Ближе к вечеру Иннидис наведался к градоначальнику: рассказать о своём путешествии и передать заказанные украшения, которые, надо думать, вскоре обовьют руки и шею Реммиены. Можно было бы отправить к Милладорину браслеты и ожерелья надёжным посыльным, но Иннидис посчитал, что куда выгоднее явиться лично. Хорошие отношения с градоначальником иногда здорово облегчают жизнь, и надо пользоваться случаем, чтобы освежить их.
С теми же соображениями Иннидис посетил и Роввана Саттериса вручил ему маленький горшочек с чёрным медом, которым Эшмир так славился, и запечатанный кувшин с одним из лучших тамошних вин.
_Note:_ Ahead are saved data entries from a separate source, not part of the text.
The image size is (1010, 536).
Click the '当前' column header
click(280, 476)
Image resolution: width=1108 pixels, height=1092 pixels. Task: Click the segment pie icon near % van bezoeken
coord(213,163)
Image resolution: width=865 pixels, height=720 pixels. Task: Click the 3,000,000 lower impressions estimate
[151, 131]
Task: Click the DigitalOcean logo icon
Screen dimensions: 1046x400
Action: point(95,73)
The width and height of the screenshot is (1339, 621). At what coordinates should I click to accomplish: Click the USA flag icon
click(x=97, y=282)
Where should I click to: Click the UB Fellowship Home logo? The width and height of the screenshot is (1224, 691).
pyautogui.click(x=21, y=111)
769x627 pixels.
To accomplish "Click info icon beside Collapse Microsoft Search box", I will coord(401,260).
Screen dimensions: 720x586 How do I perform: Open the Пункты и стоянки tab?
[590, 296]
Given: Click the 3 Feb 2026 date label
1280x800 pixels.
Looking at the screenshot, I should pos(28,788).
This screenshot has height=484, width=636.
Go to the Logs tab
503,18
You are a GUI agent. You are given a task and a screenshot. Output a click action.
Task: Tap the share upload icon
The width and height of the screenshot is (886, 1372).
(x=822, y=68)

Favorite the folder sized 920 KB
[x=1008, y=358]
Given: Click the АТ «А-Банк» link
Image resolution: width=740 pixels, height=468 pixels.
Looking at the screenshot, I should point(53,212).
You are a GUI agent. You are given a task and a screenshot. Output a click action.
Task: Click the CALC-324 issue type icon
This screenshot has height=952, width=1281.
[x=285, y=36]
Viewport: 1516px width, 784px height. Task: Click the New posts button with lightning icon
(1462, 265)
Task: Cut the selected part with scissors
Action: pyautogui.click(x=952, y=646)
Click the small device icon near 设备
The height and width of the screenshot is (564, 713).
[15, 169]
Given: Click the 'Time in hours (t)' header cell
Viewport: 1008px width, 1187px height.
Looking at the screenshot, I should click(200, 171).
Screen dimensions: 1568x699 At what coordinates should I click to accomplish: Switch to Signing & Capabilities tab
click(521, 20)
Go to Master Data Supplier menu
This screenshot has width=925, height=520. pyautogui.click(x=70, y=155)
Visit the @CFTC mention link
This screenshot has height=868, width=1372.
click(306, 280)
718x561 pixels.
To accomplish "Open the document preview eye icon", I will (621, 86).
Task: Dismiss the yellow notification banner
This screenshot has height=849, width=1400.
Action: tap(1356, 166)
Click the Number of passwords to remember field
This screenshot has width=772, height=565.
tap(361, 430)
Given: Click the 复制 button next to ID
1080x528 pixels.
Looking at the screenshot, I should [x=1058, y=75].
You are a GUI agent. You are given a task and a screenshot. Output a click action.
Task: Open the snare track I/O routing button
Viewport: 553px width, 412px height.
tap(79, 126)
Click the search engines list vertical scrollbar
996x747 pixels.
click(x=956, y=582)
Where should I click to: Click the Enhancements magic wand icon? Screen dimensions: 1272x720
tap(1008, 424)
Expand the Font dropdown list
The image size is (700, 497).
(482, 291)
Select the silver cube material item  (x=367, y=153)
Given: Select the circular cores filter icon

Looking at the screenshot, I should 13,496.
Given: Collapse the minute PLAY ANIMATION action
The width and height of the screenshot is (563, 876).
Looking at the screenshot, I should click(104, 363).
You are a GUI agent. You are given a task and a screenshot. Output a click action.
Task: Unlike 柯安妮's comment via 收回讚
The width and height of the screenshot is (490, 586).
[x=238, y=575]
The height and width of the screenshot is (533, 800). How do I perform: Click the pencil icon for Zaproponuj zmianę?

Раз уж предстоит в скором времени просить вельможу о помощи и о том, чтобы он закрыл глаза на кое-какие мелочи и нарушения, то, опять же, лучше было напомнить о себе лично.
У Роввана он пробыл допоздна, у него же и поужинал, рассказывая обо всем, что видел и слышал за морем, заодно отдал его дочери маленький, с ладонь размером, портрет царя Адданэя: он уже давно обещал его сделать и даже сделал, но до отъезда так и не передал, руки не доходили.
По возвращении домой Иннидис только и мог, что без сил рухнуть на кровать и уснуть. Какая уж там беседа с Ви? Не до него сейчас. Так что он велел управителю перенести разговор с ним на утро.
***
Иннидис сидел на бархатной подушке в бронзовом кресле посреди своих покоев, а Ви стоял перед ним, склонив голову и опустив глаза.
Ну просто сама скромность! И не скажешь, что ещё позавчера танцевал, бросал на зрителей манящие взгляды и улыбался без всякого стеснения. Сейчас о том танце напоминали только слегка поблёкшие узоры на кистях рук и предплечьях. И ещё волосы. В них, как и тогда, поблескивали цепочки, кольца и золотистые нити, переплетённые с десятком тончайших косичек поверх распущенных волос. Свет падал на него сзади, из окна, заставляя все эти украшения ещё ярче играть и переливаться. Косички
были тугие и гладкие, а не растрёпанные, как после сна, и это значило, что заплёл он их только что, этим утром, скорее всего, ещё до завтрака. И не жаль было времени?
Остальных украшений на нём, конечно, уже не осталось: раздобытые Аннаисой специально для представления, они вернулись законным владельцам.
Я рад, что ты полностью выздоровел и так сильно преобразился, начал Иннидис издалека. В первые минуты я тебя даже не узнал.
Взмах ресниц, быстрый взгляд и снова глаза в пол.
Это стало возможным лишь благодаря твоей доброте, господин, заботе Хатхиши и терпению всех остальных в этом доме. Да вознаградят вас всех боги, господин.
А говорит-то как складно, и голос такой музыкальный и спокойный. Куда только делась былая встревоженность речи?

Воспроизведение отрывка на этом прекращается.